**Problems to solve**
1. From the article on Whirlpool India's stock, list every factor it names as contributing to the company's profitability.
2. Proceed with the article on Whirlpool India's stock performance, writing on from its last sentence.

**Source passage**
┄┄┄┄┄┄┄┄┄┄┄┄┄┄┄┄┄┄┄┄
Stock No More A Value Buy; Next 2 quarters To Decide Course

 

THE stock of Whirlpool India has emerged as one of the best performing stock in the consumer durables segment for 2009. Against an average gain of 75% of Sensex, the company's stock has more than quadrupled in 2009.


   While Whirlpool is a household brand in India in white goods segment, the company's financial performance always left much to be desired. It finally came out of the woods in FY09 and reported over 50% growth in net profit last year followed by 54% growth during the first of the year.


   In the past five years the revenues experienced a compounded annual growth rate of 17%. However, the company reported net profits only in the last two financial years thanks to improving sales, tight control on costs and rising revenues from after-sales services. A declining debt burden and improvement in cash flows further added to its profitability.
┄┄┄┄┄┄┄┄┄┄┄┄┄┄┄┄┄┄┄┄
**Records shown**
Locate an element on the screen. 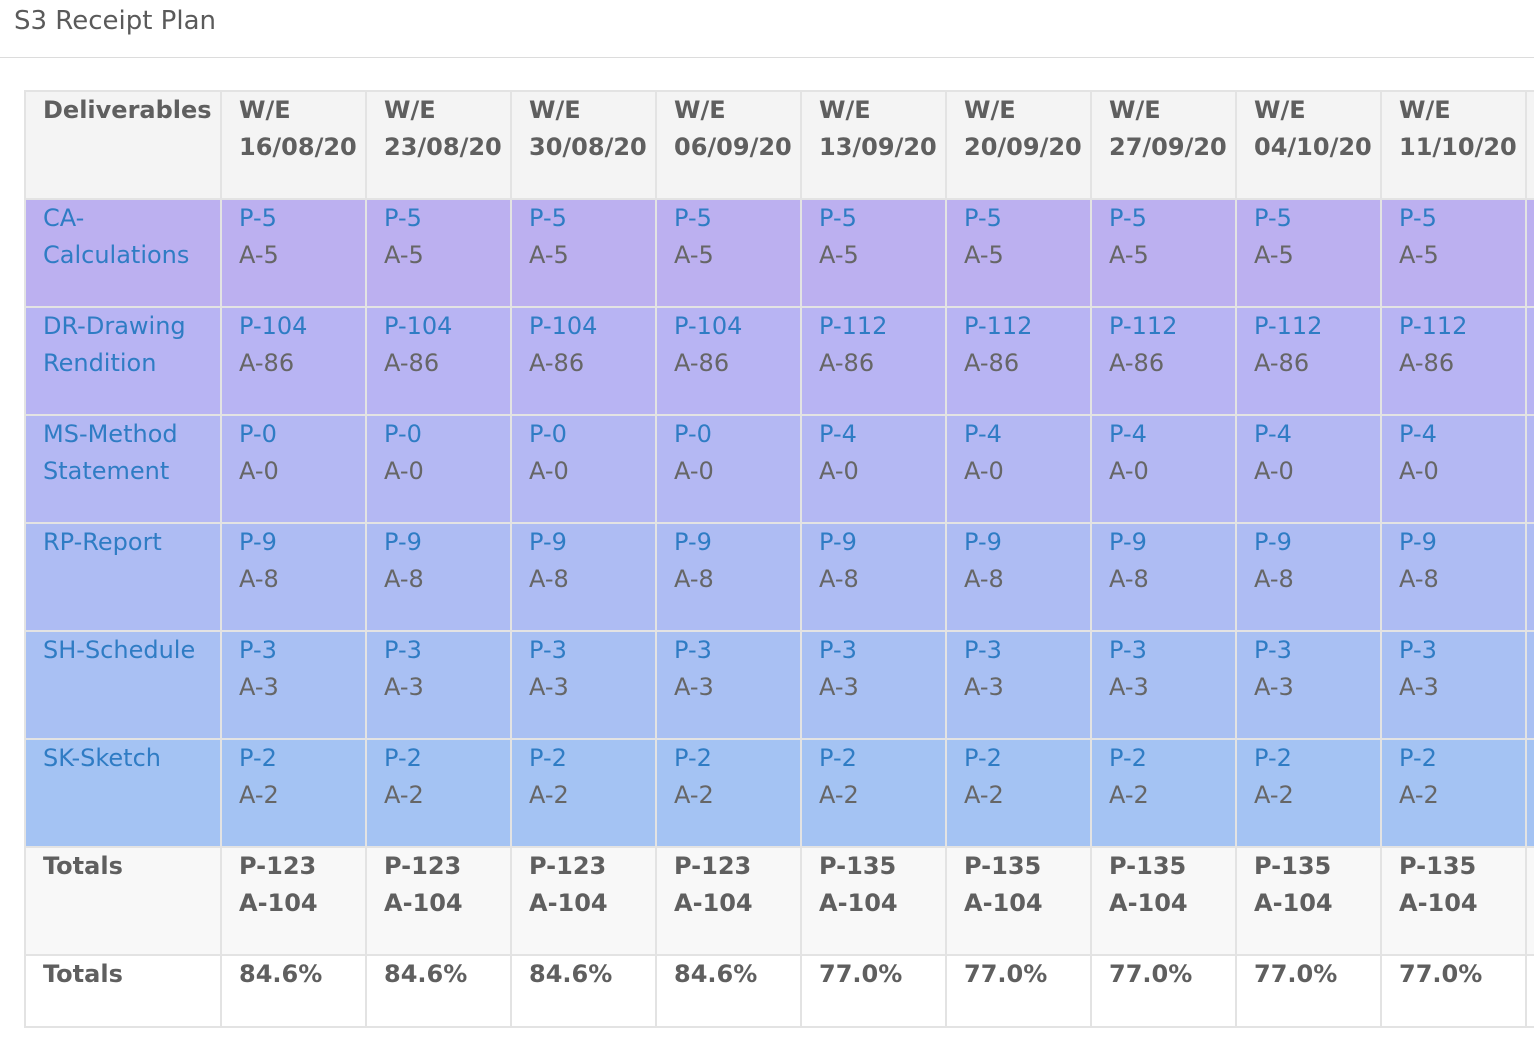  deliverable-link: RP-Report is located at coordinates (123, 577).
┄┄┄┄┄┄┄┄┄┄┄┄┄┄┄┄┄┄┄┄
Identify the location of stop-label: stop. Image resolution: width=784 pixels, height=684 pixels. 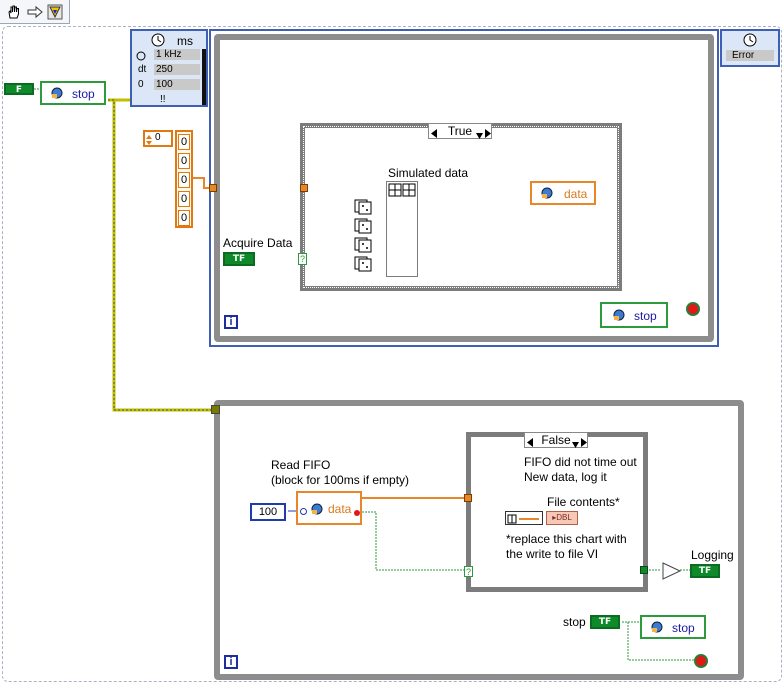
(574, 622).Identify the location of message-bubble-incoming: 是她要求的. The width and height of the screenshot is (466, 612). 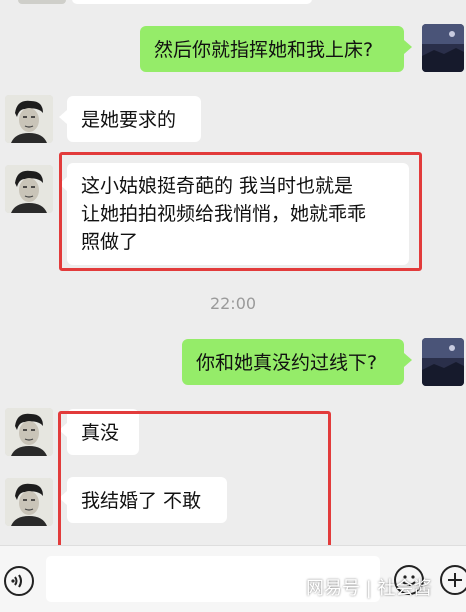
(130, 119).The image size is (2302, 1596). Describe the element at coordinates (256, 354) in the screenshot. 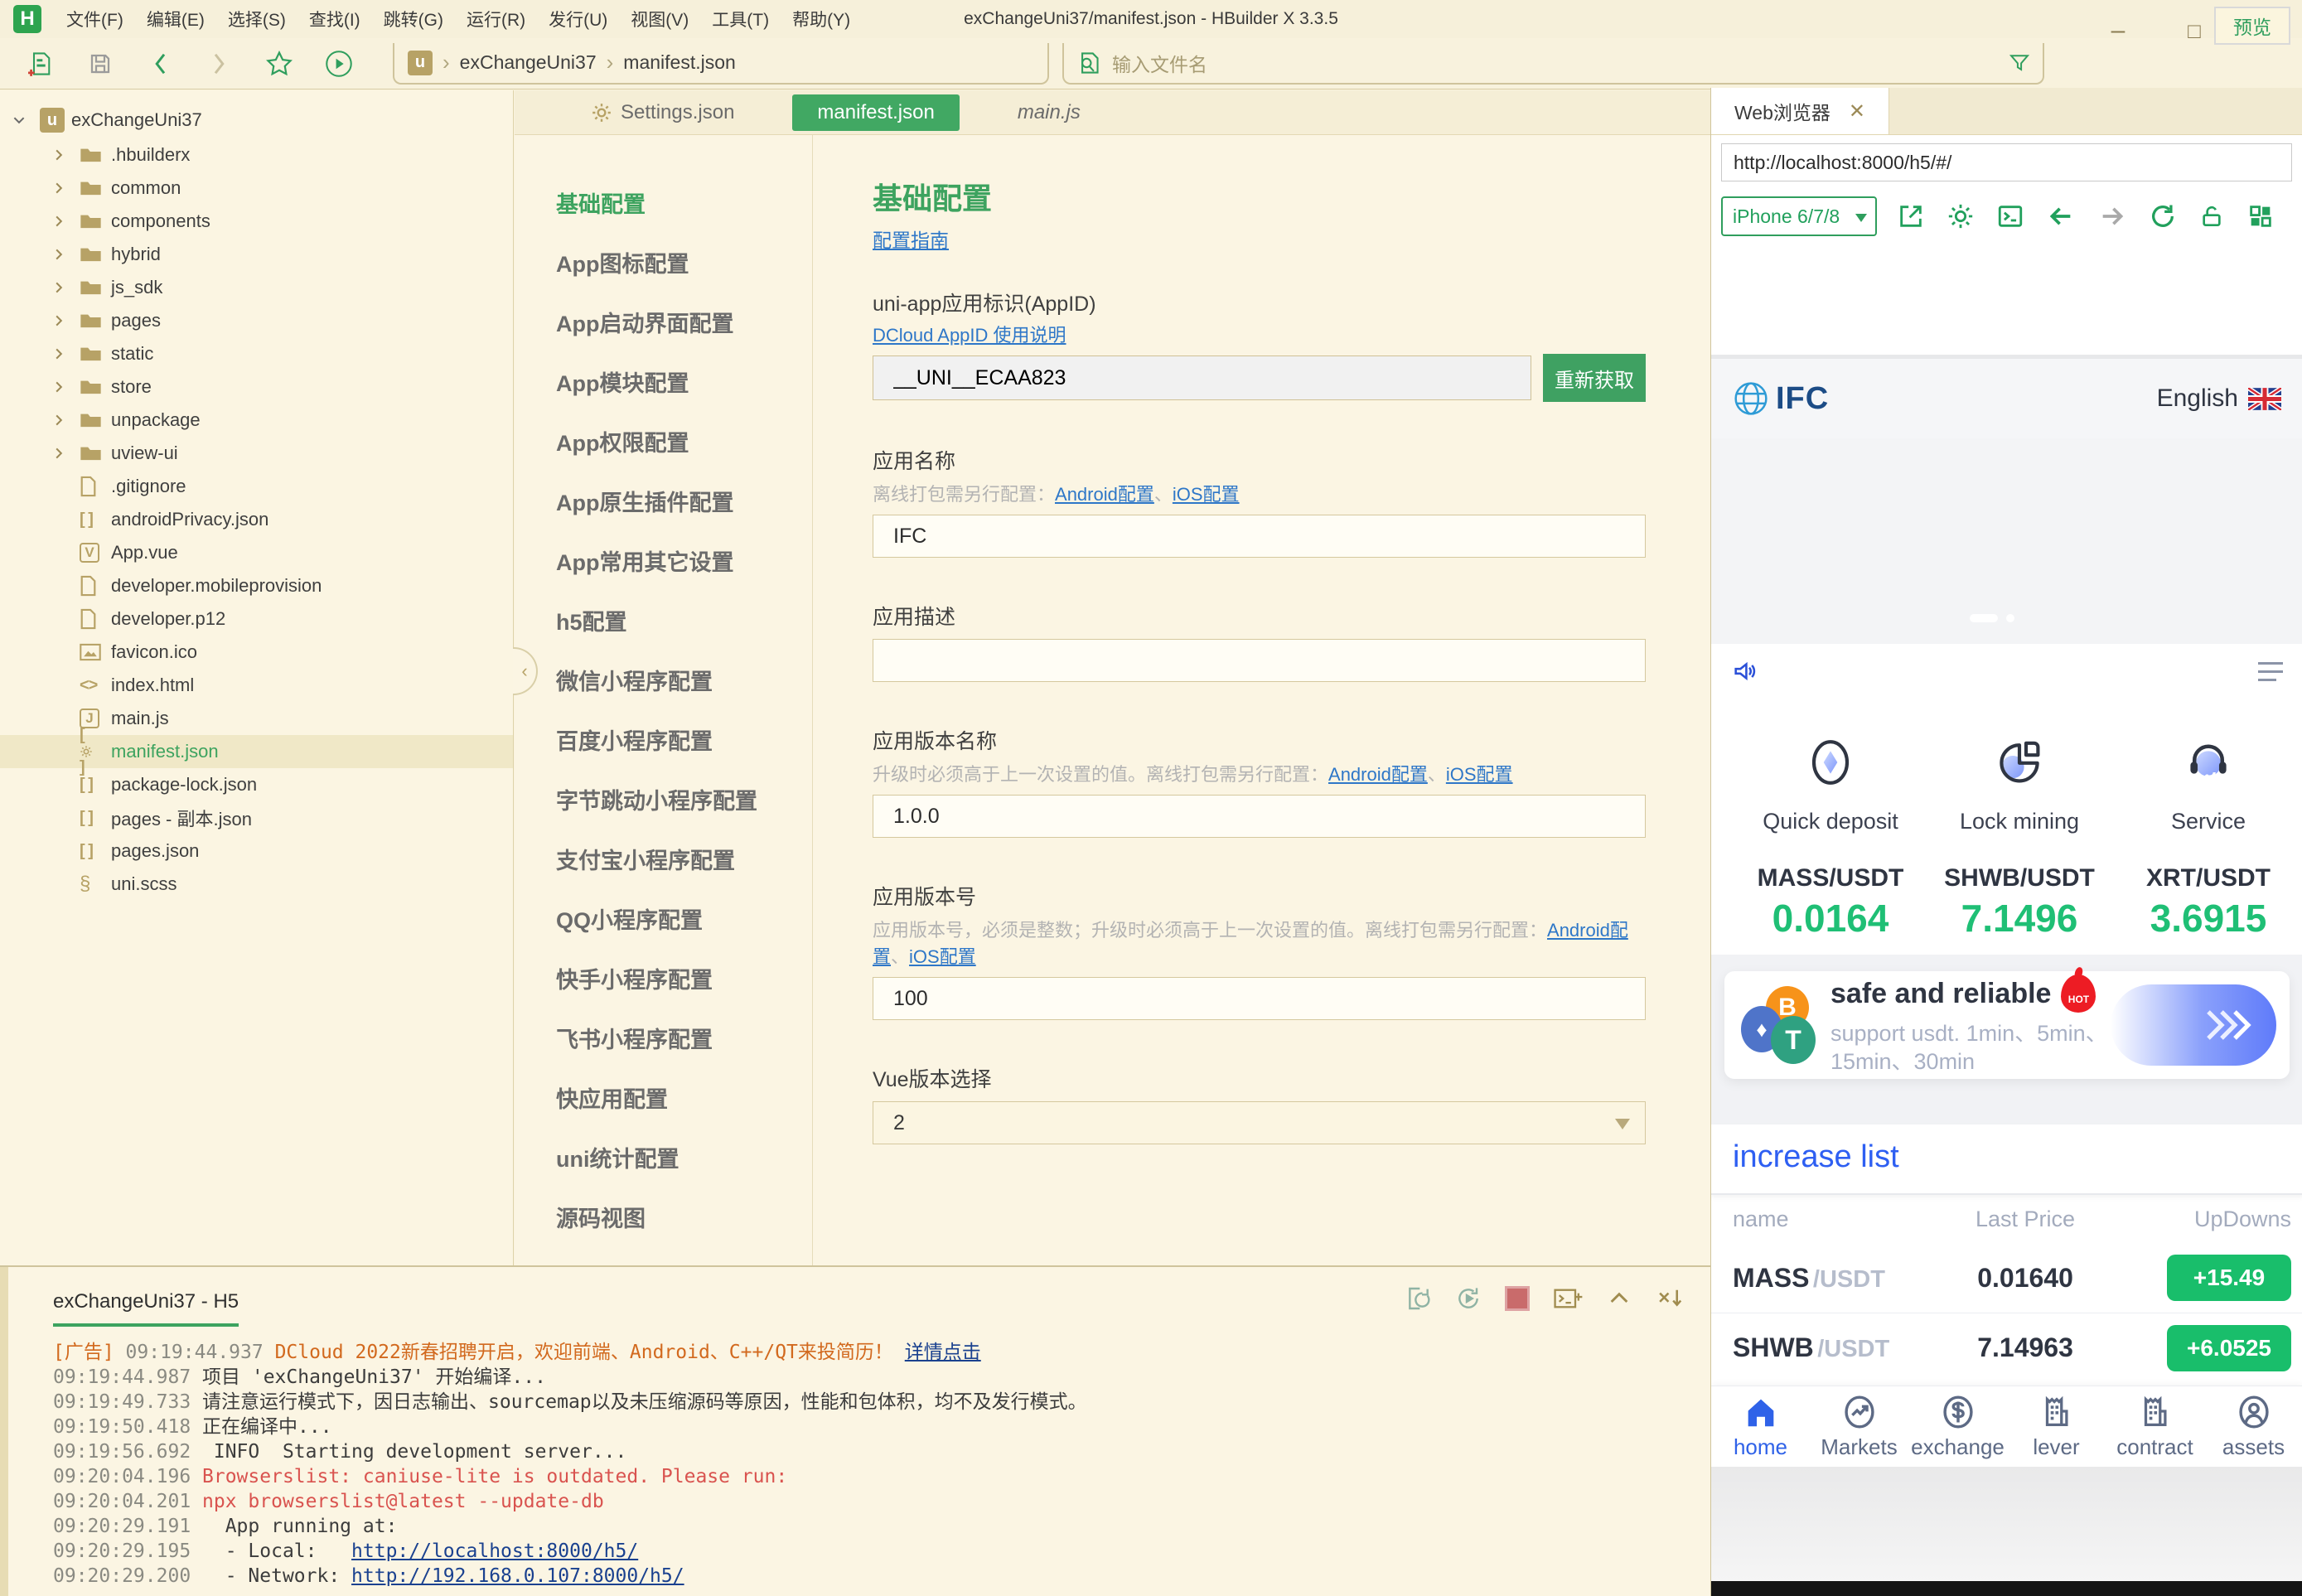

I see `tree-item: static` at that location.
┄┄┄┄┄┄┄┄┄┄┄┄┄┄┄┄┄┄┄┄
**Answers below**
1.
- Improving sales
- Tight control on costs
- Rising revenues from after-sales services
- A declining debt burden
- Improvement in cash flows

2.
   Whirlpool India manufactures and sells a number of consumer durables through three production units situated. The company has also set up its Global Product Development Centres in India, which develops product design for the Whirlpool global. The company claims to control nearly a quarter of the Indian consumer durables market.


   Due to the economic slowdown in the aftermath of global financial crisis, the company company's revenues as well as profitability were hit during the second and third quarters of FY09. However, this low base effect turned positive for the company in the past quarter as its revenue expanded 39% while net profit rocketed by a whopping 1333% during the September 2009 quarter. In the latest quarter, the largest chunk of the company's revenue has come from the sale of microwave ovens followed by that from air conditioners, washing machines and refrigerators.


   Over the next three years, Whirlpool India plans to invest approximately Rs 300 crore in capacity expansion, new product launches and branding and market development. Having consolidated its market position in urban India, the company is now planning a big push in the small towns and rural India by launching new products and renewing old product lines. The company also plans to raise prices across product categories by 2% due to rise in input costs.


   With the latest run in the price, the stock is trading near its 15-year high. The P/E ratio is near 18, a bit higher than its average in 2008-2009 and it's no more a value buy. Its future trajectory will depend on its growth plans in next two quarters besides the impact of the rising metal prices on its margins.